Tugas yang Dikerjakan:
[1] Jawablah pertanyaan berikut berdasarkan teks bacaan tentang Harun Nasution.
(a) Jabatan apa yang pernah dipegang Harun Nasution?
(b) Apa contoh ajaran yang disebut bersifat dzanni?
(c) Mengapa Harun Nasution pernah mengkritik aliran teologi Muktazilah?
[2] Lanjutkan teks bacaan tentang Harun Nasution, mulai dari kalimat terakhirnya.

Teks Bacaan:

Mutiara

Mengislamkan Negara, Bukan Negara Islam

Menurut Harun Nasution Pancasila merupakan hadiah masyarakat muslim kepada bangsa Indonesia. Pancasila adalah bukti kesuksesan politik Indonesia, karena Pancasila adalah pengorbanan terbesar masyarakat muslim untuk tidak mencamtumkan namanya di dalamnya.

Harun Nasution adalah pembaru pemikiran Islam pada abad ke-20. Mantan rektor Institut Agama Islam Negeri (sekarang Universitas Islam Negeri) Jakarta ini berpendapat bahwa Islam merupakan agama yang dapat selalu diperbarui. Menurut dia, Alquran hanya sedikit memuat ayat yang bersifat qathi’i    (pasti), dan lebih banyak yang bersifat dzanni (dugaan). Ini yang membuat pemikiran tentang pembaruan Islam sangat terbuka. Ajaran agama yang bersifat wajib seperti salat lima waktu memang merupakan suatu yang harus dijalani tanpa perlu dipertanyakan karena bersifat qathi’i. Namun, salat dengan menggunakan mikrofon atau teknologi lainnya adalah suatu yang dibolehkan, karena bersifat dzanni. Dengan adanya persinggungan dengan teknologi inilah, semestinya Islam berkembang. Tanpa itu, Islam akan selalu dianggap kuno atau ketinggalan zaman.

Lebih jauh, Harun Nasution menegaskan bahwa rasionalisme akal adalah kekuatan yang patut dihargai. Hal ini terbukti pada masa kejayaan Islam abad pertengahan. Ia yakin bahwa Alquran dan hadis Nabi adalah dua pedoman manusia untuk menggunakan akalnya. Maka, ia menawarkan aliran teologi Muktazilah yang sangat menghargai kekuatan akal dan lebih terbuka. Meskipun begitu, ia juga pernah mengkritik aliran teologi yang dianggap sebagai bapak ilmu kalam ini, karena tidak toleran dalam menanggapi perbedaan pendapat. Harun Nasution menganjurkan umat Islam Indonesia untuk melakukan ijtihad dan menjauhi taklid (melakukan sesuatu tanpa tahu dalilnya). Pemikiran itulah yang membuat Harun Nasution dianggap sebagai tokoh pembaharu Islam di Indonesia..

Informasi yang Diberikan:
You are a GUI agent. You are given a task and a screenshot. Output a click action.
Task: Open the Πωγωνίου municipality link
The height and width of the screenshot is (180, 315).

Jawaban per Tugas:
[1]
(a) Harun Nasution pernah menjadi rektor Institut Agama Islam Negeri (sekarang Universitas Islam Negeri) Jakarta.
(b) Contohnya adalah salat dengan menggunakan mikrofon atau teknologi lainnya.
(c) Ia mengkritiknya karena aliran itu tidak toleran dalam menanggapi perbedaan pendapat.

[2]
Harun Nasution dilahirkan pada 23 September 1919 di Pemangsiantar, Sumatera Utara. Ayahnya, Abdul Jabbar Ahmad, adalah seorang pedagang kaya. Selain belajar di lembaga formal, yaitu HIS (Hollandsch-Inlandsche School) dan MULO (Meer Uitgebreid Lager Onderwijs), Harun Nasution juga belajar mengaji setiap sore dan maghrib hingga isya di rumahnya. Setelah lulus dari MULO ia masuk ke MIK (Modern Islamietische Kweekschool) Sumatera Barat. Mula-mula oragtua Harun menginginkan anak mereka belajar di Mekah. Namun, Harun sendiri merasa tidak betah di Mekah, dan mengirimkan “ultimatum”, bila ia tidak dipindahkan ke Mesir, ia bersedia menjadi sopir. Maka, kedua orangtuanya mengizinkan Harun belajar ke Mesir.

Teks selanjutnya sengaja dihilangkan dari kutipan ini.